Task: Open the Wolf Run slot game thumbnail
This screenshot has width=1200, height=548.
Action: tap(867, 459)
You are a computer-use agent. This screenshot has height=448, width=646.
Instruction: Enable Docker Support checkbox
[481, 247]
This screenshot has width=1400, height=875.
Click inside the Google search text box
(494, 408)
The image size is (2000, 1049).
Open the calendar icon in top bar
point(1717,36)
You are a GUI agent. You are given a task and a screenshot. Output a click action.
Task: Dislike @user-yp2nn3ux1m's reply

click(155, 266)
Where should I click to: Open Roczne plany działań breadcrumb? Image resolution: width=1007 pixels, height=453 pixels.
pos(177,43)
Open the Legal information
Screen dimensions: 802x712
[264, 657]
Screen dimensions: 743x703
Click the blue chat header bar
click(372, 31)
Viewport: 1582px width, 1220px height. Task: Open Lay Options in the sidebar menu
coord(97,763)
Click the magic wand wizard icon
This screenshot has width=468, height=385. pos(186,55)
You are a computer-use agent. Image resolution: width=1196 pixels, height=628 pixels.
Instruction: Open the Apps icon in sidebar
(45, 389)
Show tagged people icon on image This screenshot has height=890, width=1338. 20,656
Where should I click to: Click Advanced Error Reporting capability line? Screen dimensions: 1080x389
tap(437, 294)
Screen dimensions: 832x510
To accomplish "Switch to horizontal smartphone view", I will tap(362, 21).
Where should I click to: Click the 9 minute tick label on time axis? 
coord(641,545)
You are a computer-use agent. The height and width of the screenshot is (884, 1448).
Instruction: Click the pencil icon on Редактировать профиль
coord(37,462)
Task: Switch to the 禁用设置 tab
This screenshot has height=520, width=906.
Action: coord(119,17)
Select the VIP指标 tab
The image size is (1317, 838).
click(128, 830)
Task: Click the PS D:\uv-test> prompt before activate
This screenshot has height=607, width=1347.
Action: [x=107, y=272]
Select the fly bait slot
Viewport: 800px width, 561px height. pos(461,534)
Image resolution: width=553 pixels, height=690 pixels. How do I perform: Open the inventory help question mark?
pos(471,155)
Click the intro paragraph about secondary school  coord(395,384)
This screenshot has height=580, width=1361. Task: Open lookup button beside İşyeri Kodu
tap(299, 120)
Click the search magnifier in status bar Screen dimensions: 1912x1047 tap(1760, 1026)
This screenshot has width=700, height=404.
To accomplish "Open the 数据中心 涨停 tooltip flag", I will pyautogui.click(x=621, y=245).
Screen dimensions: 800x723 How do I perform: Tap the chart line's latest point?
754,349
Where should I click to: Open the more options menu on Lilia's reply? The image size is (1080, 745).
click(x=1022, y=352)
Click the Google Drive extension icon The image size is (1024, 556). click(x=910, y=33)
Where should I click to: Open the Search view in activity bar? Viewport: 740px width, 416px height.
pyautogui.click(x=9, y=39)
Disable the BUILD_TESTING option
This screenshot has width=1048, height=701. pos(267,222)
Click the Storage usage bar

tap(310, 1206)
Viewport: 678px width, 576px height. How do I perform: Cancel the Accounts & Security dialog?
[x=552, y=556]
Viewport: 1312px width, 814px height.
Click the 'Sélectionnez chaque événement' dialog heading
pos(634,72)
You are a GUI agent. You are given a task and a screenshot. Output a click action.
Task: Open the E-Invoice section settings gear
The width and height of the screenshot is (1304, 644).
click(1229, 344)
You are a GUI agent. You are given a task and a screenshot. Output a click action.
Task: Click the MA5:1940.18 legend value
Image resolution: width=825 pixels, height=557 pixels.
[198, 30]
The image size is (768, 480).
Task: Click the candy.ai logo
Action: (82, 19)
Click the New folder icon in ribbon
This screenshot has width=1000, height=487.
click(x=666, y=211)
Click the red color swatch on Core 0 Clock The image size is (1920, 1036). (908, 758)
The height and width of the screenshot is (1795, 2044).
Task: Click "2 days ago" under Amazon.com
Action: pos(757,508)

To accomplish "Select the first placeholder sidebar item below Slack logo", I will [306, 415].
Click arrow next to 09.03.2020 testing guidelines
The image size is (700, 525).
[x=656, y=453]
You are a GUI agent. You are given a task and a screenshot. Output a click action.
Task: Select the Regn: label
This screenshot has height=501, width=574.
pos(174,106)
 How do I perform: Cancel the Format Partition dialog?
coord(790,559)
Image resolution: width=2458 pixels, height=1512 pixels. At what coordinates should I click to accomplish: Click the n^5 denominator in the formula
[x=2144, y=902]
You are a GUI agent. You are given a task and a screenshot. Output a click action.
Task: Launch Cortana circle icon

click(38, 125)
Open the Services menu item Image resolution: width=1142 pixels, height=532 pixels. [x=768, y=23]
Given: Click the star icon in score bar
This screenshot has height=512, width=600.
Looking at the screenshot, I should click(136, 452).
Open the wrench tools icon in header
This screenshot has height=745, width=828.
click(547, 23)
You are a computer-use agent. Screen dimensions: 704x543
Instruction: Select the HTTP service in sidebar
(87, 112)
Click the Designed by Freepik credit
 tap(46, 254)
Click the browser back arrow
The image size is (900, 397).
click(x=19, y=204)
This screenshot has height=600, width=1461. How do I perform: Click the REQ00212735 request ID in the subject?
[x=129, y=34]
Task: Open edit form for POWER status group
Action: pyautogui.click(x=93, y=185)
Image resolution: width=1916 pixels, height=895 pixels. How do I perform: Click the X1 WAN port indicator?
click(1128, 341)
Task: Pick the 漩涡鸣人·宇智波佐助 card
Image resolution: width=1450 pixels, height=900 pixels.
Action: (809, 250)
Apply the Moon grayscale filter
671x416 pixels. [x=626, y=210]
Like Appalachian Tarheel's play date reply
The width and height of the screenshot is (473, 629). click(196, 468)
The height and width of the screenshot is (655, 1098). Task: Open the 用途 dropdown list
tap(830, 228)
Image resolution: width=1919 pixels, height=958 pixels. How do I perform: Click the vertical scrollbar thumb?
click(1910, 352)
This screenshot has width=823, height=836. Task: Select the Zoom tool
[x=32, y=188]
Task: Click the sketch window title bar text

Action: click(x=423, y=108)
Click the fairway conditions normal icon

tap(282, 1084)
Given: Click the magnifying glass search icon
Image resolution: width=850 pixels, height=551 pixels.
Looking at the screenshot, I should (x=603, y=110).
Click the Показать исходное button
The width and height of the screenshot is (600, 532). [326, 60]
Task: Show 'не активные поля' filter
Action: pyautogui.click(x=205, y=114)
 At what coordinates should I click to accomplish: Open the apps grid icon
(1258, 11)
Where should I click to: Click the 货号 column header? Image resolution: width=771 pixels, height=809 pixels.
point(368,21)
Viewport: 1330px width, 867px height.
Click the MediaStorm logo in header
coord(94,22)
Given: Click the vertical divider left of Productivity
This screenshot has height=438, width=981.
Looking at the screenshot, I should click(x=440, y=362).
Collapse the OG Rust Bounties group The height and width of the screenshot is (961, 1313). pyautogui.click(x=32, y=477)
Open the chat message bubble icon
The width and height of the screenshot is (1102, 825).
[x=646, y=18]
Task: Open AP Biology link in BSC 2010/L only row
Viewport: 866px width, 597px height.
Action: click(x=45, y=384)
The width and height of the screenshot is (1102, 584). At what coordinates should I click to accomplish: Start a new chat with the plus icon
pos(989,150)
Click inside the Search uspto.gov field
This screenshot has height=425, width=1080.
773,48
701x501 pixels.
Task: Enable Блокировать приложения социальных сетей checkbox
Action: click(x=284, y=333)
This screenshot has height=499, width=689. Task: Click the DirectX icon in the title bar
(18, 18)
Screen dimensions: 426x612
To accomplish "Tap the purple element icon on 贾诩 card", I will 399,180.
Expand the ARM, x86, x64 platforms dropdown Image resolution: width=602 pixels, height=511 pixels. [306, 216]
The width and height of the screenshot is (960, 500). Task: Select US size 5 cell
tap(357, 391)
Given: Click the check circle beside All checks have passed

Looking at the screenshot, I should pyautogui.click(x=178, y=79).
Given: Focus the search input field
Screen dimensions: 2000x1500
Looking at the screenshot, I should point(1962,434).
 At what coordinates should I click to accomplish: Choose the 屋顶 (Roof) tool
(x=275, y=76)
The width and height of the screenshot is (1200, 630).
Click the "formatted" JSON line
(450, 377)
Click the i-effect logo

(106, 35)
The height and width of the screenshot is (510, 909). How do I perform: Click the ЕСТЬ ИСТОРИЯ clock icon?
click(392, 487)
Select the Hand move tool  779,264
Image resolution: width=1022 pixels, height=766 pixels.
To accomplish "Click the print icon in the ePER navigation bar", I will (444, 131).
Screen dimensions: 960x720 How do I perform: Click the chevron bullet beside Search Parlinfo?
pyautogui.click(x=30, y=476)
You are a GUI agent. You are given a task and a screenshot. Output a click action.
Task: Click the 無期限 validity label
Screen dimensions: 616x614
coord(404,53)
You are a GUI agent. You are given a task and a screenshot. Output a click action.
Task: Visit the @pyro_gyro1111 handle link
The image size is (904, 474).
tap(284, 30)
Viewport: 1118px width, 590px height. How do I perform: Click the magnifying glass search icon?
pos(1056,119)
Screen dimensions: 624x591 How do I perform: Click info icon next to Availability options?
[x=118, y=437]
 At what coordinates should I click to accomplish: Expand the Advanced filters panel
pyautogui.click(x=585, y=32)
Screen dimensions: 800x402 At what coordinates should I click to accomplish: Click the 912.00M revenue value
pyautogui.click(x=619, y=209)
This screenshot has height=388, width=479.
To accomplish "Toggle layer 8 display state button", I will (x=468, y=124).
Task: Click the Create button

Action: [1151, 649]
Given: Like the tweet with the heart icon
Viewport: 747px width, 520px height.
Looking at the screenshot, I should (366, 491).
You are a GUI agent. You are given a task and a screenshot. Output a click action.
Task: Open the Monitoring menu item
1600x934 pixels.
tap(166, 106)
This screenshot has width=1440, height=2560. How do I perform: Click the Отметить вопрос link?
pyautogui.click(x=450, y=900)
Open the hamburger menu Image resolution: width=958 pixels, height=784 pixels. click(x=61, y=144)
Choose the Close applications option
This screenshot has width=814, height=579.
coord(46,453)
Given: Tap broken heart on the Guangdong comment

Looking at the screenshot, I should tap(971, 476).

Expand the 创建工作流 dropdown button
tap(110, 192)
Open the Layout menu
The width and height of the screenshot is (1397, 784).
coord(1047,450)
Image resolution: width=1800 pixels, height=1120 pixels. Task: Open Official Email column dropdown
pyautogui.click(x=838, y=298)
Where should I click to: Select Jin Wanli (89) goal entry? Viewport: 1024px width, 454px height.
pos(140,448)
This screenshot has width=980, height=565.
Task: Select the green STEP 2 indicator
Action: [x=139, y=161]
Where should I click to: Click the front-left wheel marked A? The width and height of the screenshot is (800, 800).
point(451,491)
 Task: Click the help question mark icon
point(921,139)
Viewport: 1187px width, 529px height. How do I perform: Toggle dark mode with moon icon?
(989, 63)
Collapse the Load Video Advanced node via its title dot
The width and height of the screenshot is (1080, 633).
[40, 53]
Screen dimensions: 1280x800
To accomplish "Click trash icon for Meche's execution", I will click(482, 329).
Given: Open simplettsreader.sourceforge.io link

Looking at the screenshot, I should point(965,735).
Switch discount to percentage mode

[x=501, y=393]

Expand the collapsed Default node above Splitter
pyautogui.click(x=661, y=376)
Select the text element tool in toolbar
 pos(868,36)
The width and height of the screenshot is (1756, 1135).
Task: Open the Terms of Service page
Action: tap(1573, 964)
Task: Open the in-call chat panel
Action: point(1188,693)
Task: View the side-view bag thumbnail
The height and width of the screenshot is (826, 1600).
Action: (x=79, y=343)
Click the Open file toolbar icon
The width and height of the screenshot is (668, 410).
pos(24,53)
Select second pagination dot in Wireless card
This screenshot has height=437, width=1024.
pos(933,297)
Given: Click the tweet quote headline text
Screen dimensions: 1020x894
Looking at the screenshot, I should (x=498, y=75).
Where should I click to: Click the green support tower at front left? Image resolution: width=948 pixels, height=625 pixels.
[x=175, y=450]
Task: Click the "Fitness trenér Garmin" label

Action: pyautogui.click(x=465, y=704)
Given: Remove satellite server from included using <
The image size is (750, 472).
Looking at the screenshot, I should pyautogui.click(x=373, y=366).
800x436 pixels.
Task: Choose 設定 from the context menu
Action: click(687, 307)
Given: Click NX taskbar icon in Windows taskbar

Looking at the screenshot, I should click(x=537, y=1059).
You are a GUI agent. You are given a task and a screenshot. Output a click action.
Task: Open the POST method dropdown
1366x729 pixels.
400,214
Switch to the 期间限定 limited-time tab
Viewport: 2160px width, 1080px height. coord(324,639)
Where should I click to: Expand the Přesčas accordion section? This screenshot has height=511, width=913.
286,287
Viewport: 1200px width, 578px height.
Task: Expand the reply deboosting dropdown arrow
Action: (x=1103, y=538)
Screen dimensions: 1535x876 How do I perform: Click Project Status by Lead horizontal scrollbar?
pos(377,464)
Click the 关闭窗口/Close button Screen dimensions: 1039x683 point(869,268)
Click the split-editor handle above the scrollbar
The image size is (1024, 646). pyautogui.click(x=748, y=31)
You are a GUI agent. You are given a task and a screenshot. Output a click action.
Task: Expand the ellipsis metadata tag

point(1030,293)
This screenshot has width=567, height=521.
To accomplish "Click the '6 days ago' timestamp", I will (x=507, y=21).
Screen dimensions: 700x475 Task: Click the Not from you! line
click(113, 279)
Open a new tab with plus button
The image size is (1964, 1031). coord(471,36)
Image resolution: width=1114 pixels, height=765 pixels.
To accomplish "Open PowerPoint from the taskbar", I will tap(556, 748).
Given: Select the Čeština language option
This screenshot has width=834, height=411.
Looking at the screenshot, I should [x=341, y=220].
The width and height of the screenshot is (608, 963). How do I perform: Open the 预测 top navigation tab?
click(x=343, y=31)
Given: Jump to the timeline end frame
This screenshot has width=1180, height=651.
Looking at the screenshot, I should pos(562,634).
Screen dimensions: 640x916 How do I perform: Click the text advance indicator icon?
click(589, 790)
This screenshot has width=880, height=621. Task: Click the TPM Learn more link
+ + +
*What the task requires*
Write down, word for word, the lines above from the one containing "The width and height of the screenshot is (1304, 644)." through the one containing "Open the Services", both ends included.

*Answer section*
The width and height of the screenshot is (1304, 644).
click(1229, 344)
You are a GUI agent. You are given a task and a screenshot. Output a click action.
Task: Click the MA5:1940.18 legend value
Image resolution: width=825 pixels, height=557 pixels.
[198, 30]
The image size is (768, 480).
Task: Click the candy.ai logo
Action: (82, 19)
Click the New folder icon in ribbon
This screenshot has width=1000, height=487.
click(x=666, y=211)
Click the red color swatch on Core 0 Clock The image size is (1920, 1036). (908, 758)
The height and width of the screenshot is (1795, 2044).
Task: Click "2 days ago" under Amazon.com
Action: pos(757,508)

To accomplish "Select the first placeholder sidebar item below Slack logo", I will [306, 415].
Click arrow next to 09.03.2020 testing guidelines
The image size is (700, 525).
[x=656, y=453]
You are a GUI agent. You are given a task and a screenshot. Output a click action.
Task: Select the Regn: label
This screenshot has height=501, width=574.
pos(174,106)
 How do I perform: Cancel the Format Partition dialog?
coord(790,559)
Image resolution: width=2458 pixels, height=1512 pixels. At what coordinates should I click to accomplish: Click the n^5 denominator in the formula
[x=2144, y=902]
You are a GUI agent. You are given a task and a screenshot. Output a click action.
Task: Launch Cortana circle icon

click(38, 125)
Open the Services menu item Image resolution: width=1142 pixels, height=532 pixels. [x=768, y=23]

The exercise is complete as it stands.